出光興産、豪州で参画 バナジウム探鉱プロジェクト

2022年09月28日

ゴムタイムス社

 出光興産は9月27日、豪州でのバナジウム探鉱プロジェクト「リンドフィールド プロジェクト」に参画すると発表した。同社は、同プロジェクトへの参画に向け、豪州クイーンズランド州にバナジウム探鉱鉱区を保有するクリティカル ミネラルズ グループ社(CMG社)のIPO株式32・22%を同日取得した。出資は、豪州の同社子会社である出光オーストラリアがクリティカルミネラル(重要鉱物)鉱山事業推進を目的として新たに設立した、出光ミネラルズオーストラリアを通じて行う。

 豪州は鉱物資源に恵まれており、バナジウムをはじめとする多くのクリティカルミネラルが賦存する。同社は約40年にわたる豪州での石炭鉱山の操業で培ってきた事業基盤を生かし、石炭鉱山操業業務と親和性があるクリティカルミネラル鉱山事業への参入を検討してきた。今回のリンドフィールドプロジェクトへの参画は、その第一弾となる。
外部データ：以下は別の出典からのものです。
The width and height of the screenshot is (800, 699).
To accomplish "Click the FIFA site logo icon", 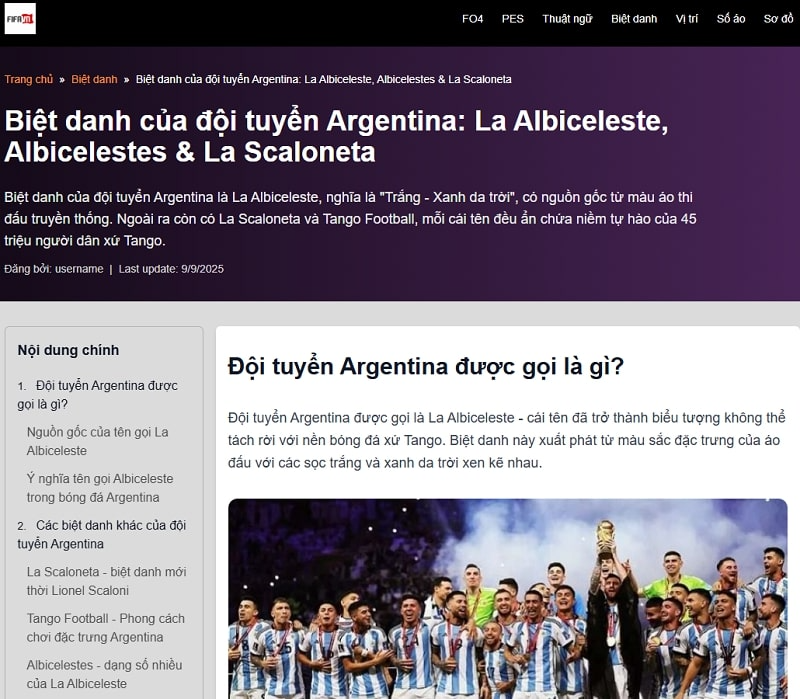I will click(20, 19).
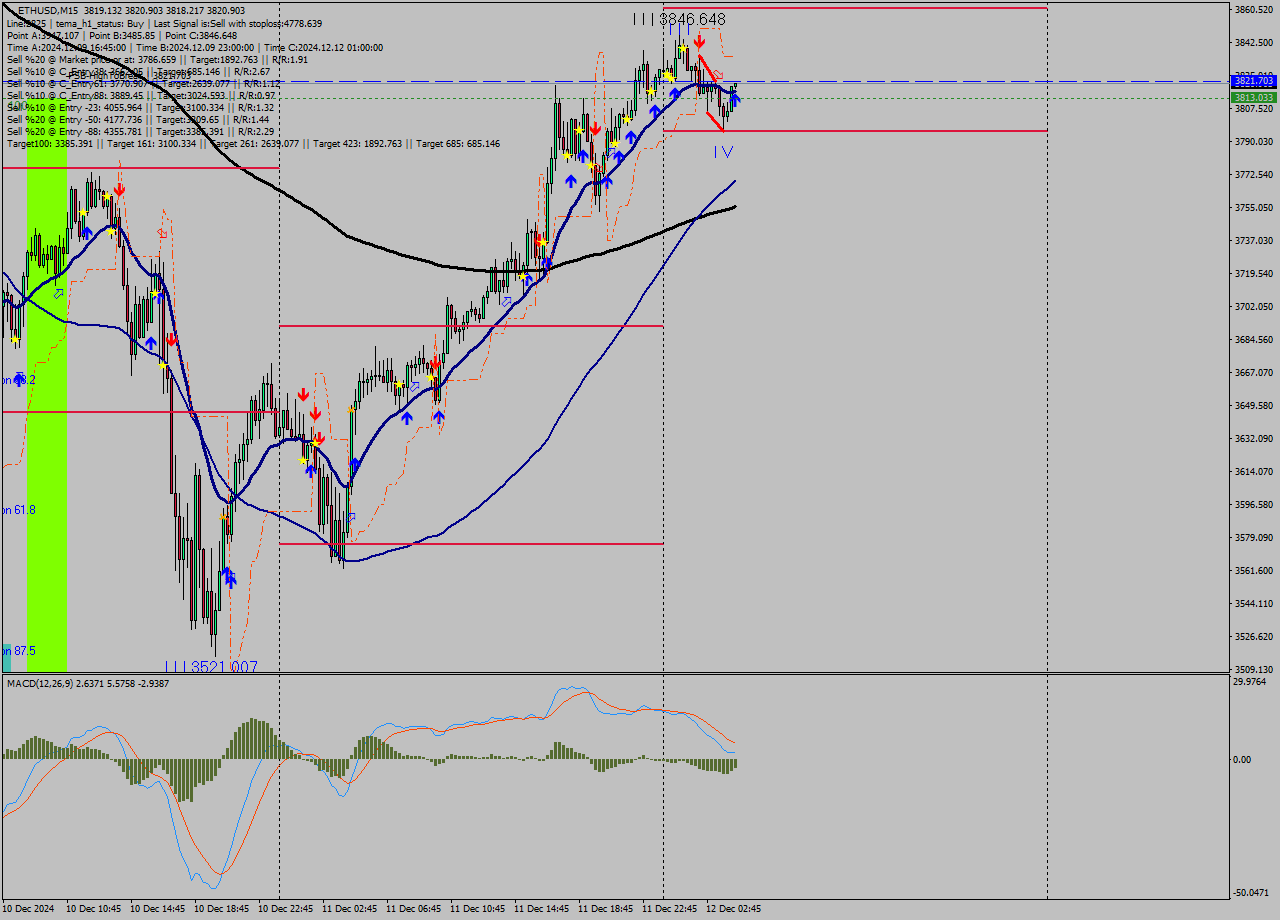
Task: Click the red sell arrow below 3846.648
Action: 699,42
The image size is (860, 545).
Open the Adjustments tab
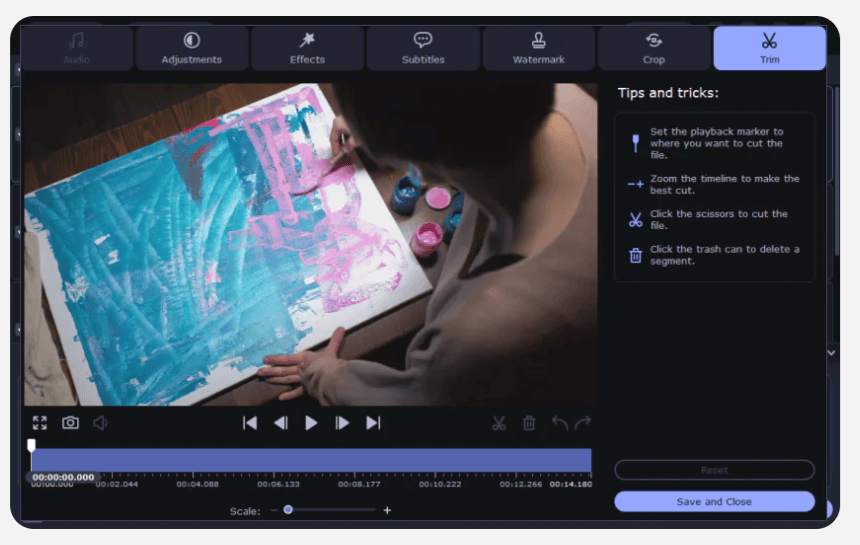pyautogui.click(x=192, y=48)
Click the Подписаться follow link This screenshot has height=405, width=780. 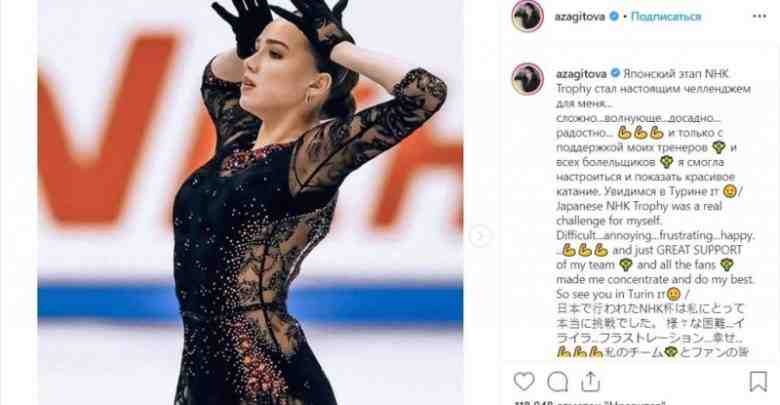tap(666, 16)
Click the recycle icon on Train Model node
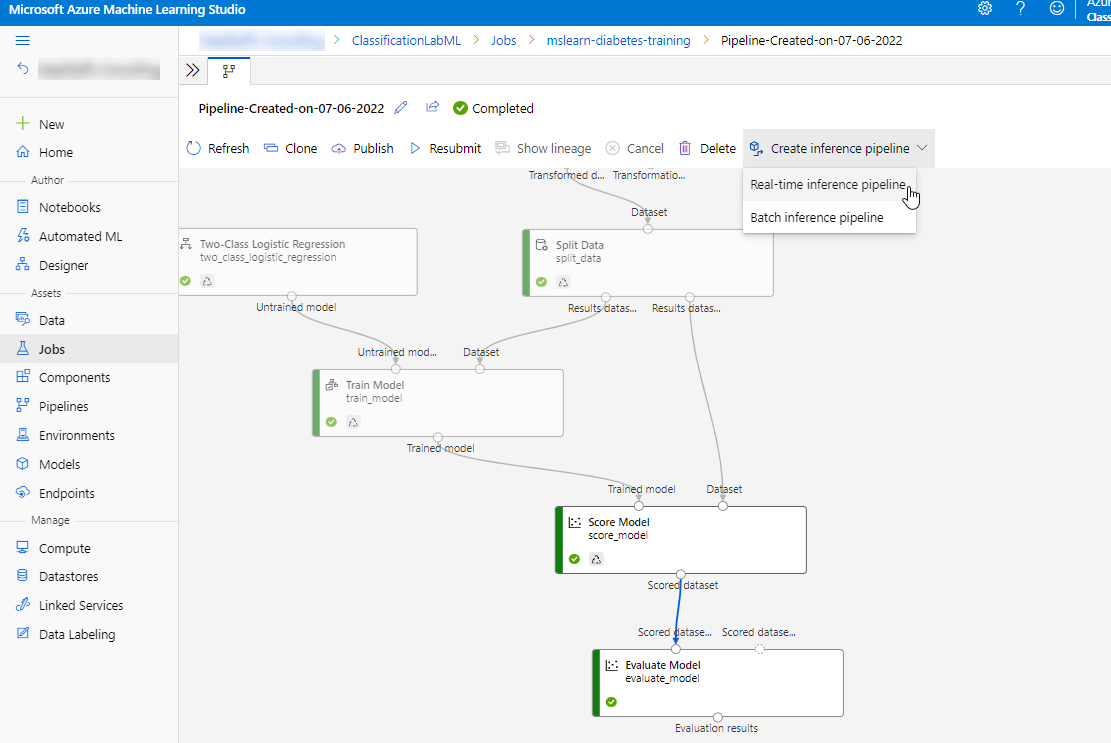Screen dimensions: 1111x743 pyautogui.click(x=353, y=422)
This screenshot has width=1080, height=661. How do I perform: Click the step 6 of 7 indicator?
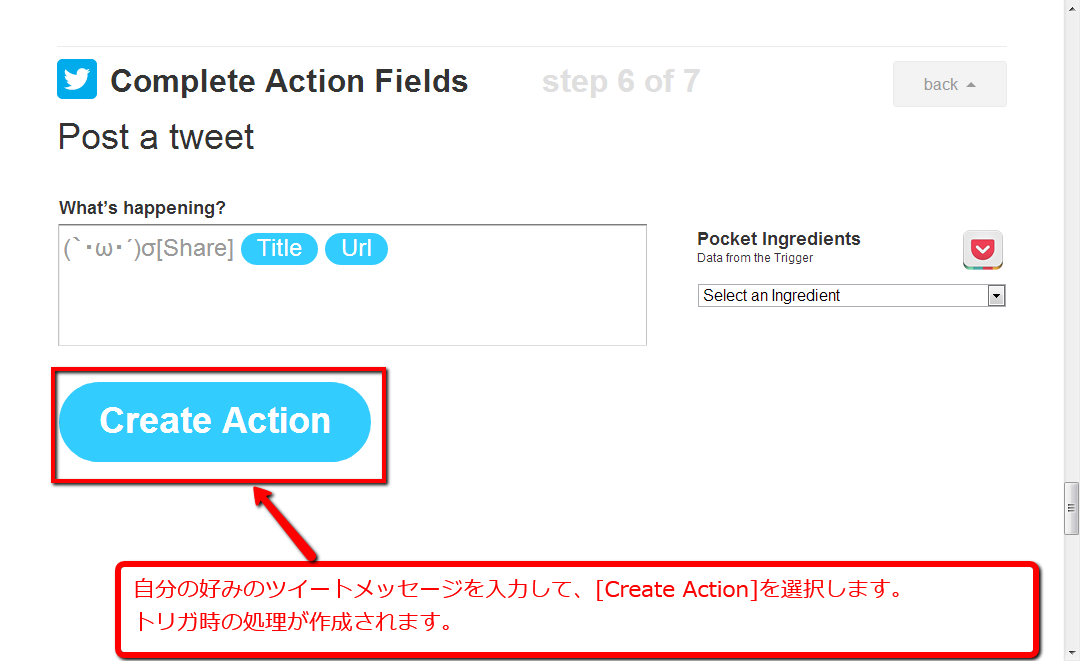pyautogui.click(x=620, y=81)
 豪州政府は脱炭素化に向けたエネルギー転換を推進しており、太陽光発電や風力発電といった再生可能エネルギーの導入を促進しているが、導入拡大における課題として電力系統の安定化が挙げられる。この課題解決に寄与する技術として大容量の蓄電技術が注目されており、バナジウムを電解液に使用するバナジウム・レドックスフロー電池(VRFB)もそのひとつとなる。同社は今後、CMG社とともに、探鉱・技術コンセプトスタディーを進め、VRFB向けの利用を想定したバナジウム生産の事業化可能性を検討する。

 同社は今後も、クリティカルミネラル鉱山事業の知見とネットワークを構築し、豪州のエネルギー転換に積極的に対応していくとともに、低炭素・脱炭素事業の創出に取り組んでいくとしている。